I was able to see a therapist and went several times. He was good and really supported me. However, my best support system was a friend who was working at the hospital and she advocated a lot for me. She was able to get my treatments started at a time when I was left waiting for my doctors and care. My doctor went on holiday for four weeks, which postponed my treatment. I felt that my doctor did not care for me.
‘I am almost working full time’
I was treated with both chemotherapy and monoclonal antibodies and I became severely tired after each treatment session. I had some side-effects, but all of them are common for my type of cancer, such as dizziness and shaking. I am struggling to sit down, as my body starts to ache when I do. I was never offered any other treatment other than what I was given. However, I did read online that this was the most efficient treatment.
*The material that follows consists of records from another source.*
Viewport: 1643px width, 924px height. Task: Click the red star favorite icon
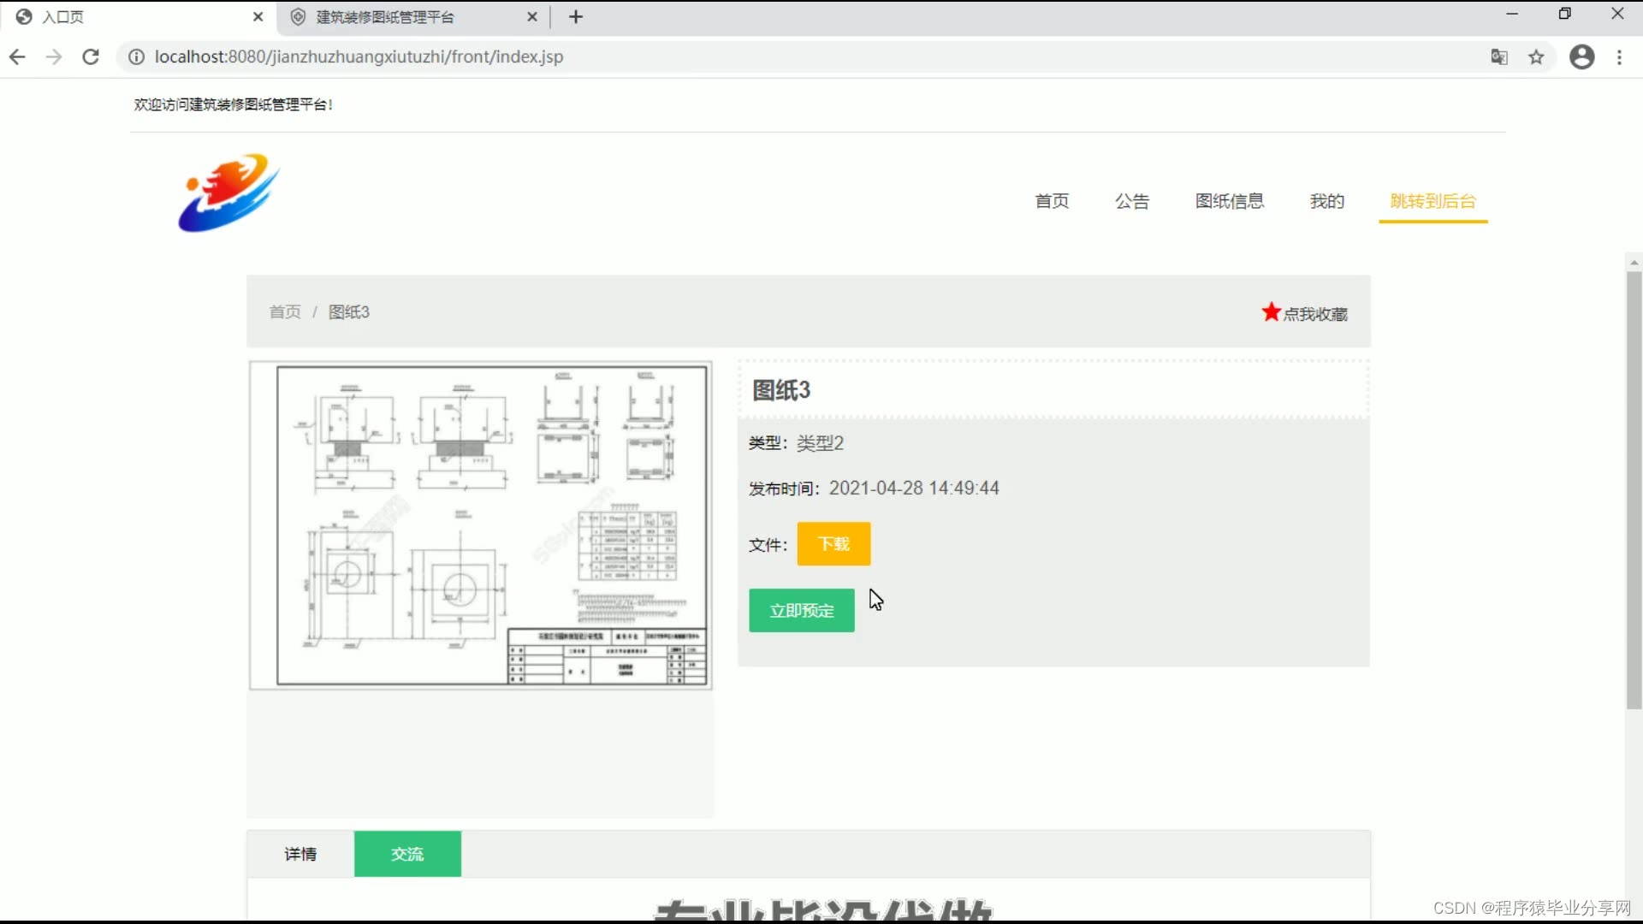(1271, 312)
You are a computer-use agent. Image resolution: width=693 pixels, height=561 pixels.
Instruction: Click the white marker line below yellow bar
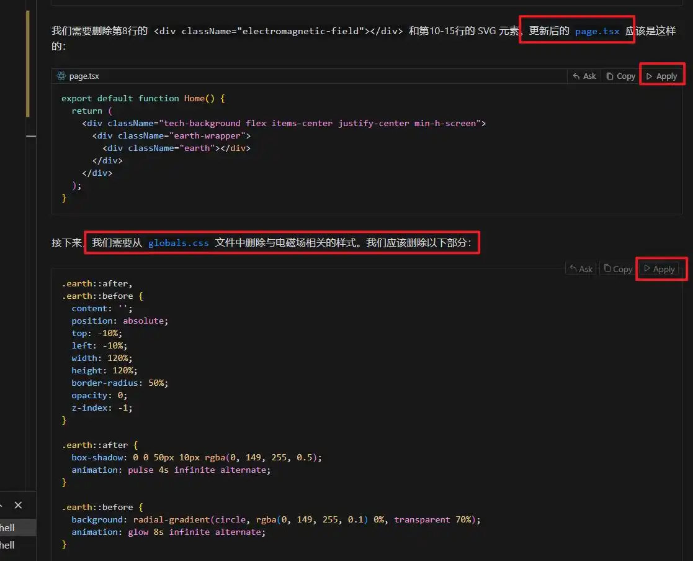[31, 135]
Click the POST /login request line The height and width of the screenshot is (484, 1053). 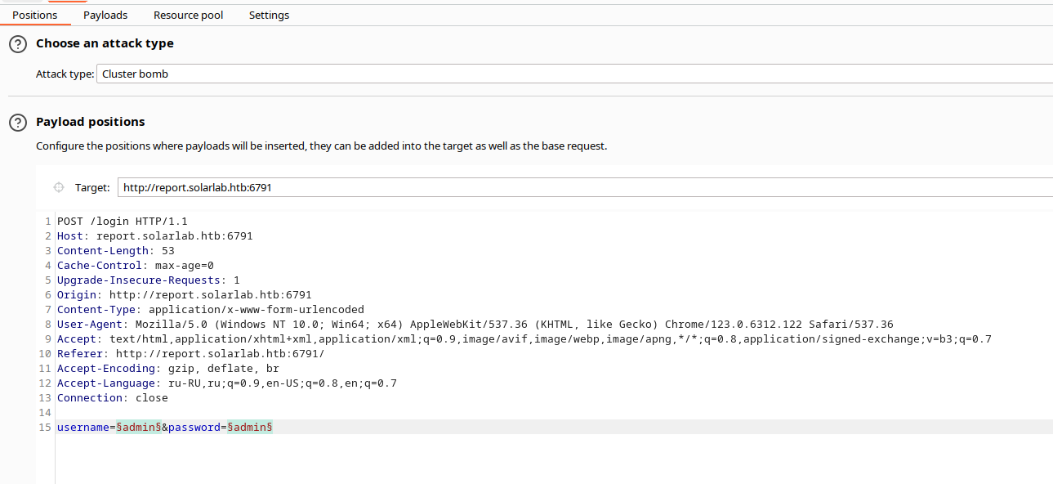coord(123,222)
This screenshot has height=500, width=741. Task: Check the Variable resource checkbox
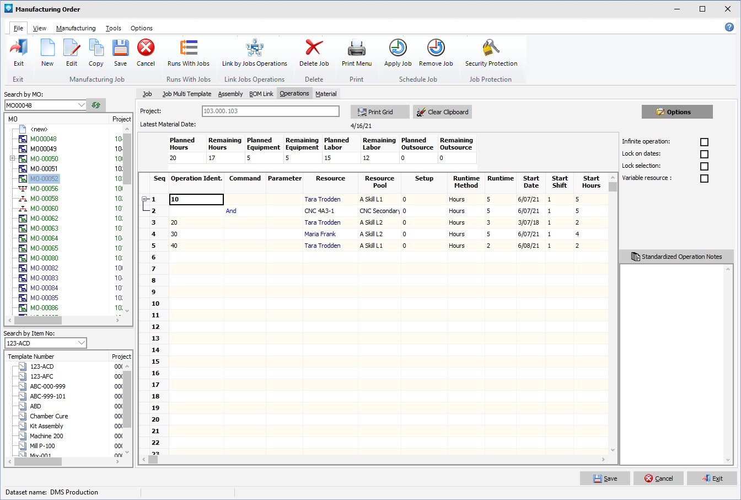[704, 178]
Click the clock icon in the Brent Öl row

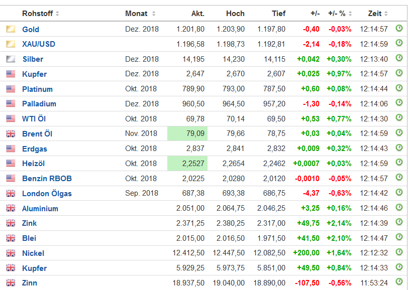tap(399, 133)
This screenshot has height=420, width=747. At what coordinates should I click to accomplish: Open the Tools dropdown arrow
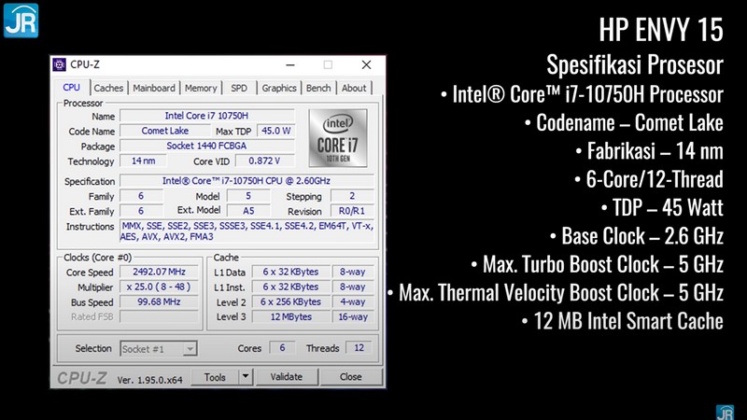(x=246, y=377)

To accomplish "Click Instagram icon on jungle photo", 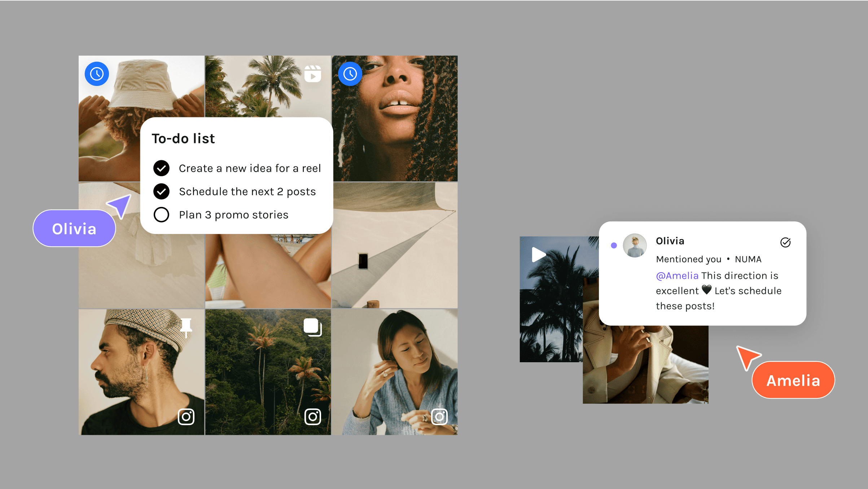I will [x=312, y=417].
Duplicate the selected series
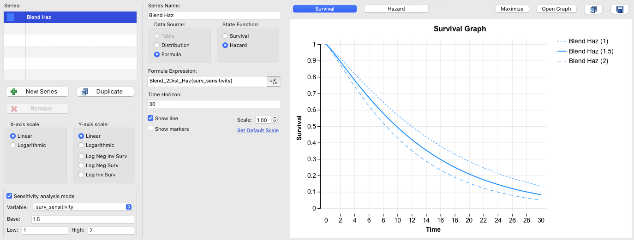The width and height of the screenshot is (634, 240). click(x=105, y=92)
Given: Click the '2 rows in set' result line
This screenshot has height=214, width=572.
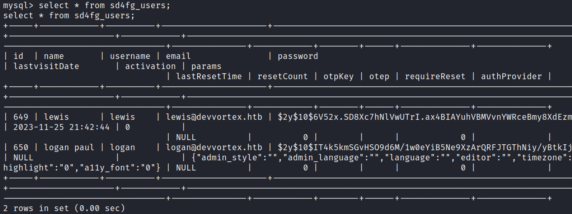Looking at the screenshot, I should (64, 208).
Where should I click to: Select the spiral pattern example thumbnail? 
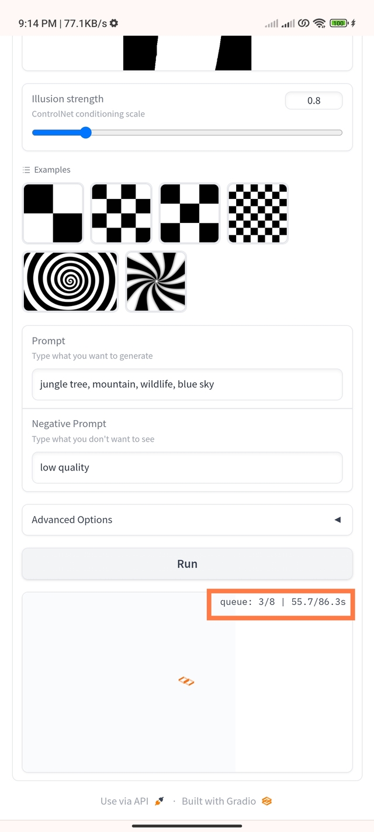point(70,281)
My cancer type is quite rare and very few people in Sweden have been diagnosed with it. We have a Facebook group and have had a support get together. I have also been supported by the Blood Cancer Association in Sweden.
At the moment, I am almost working full time. Physical therapy has been important for me. Nearly throughout all my rehab, I have been able to work. This has been really comforting. I have had a lot of issues with the Health Insurance Fund, however. My doctors have had to send them a lot of different papers. I was told recently that I was not obliged to repay them for the time I was sick – which feels bizarre.
* Names and some other identifying elements have been changed to protect patients’ anonymity.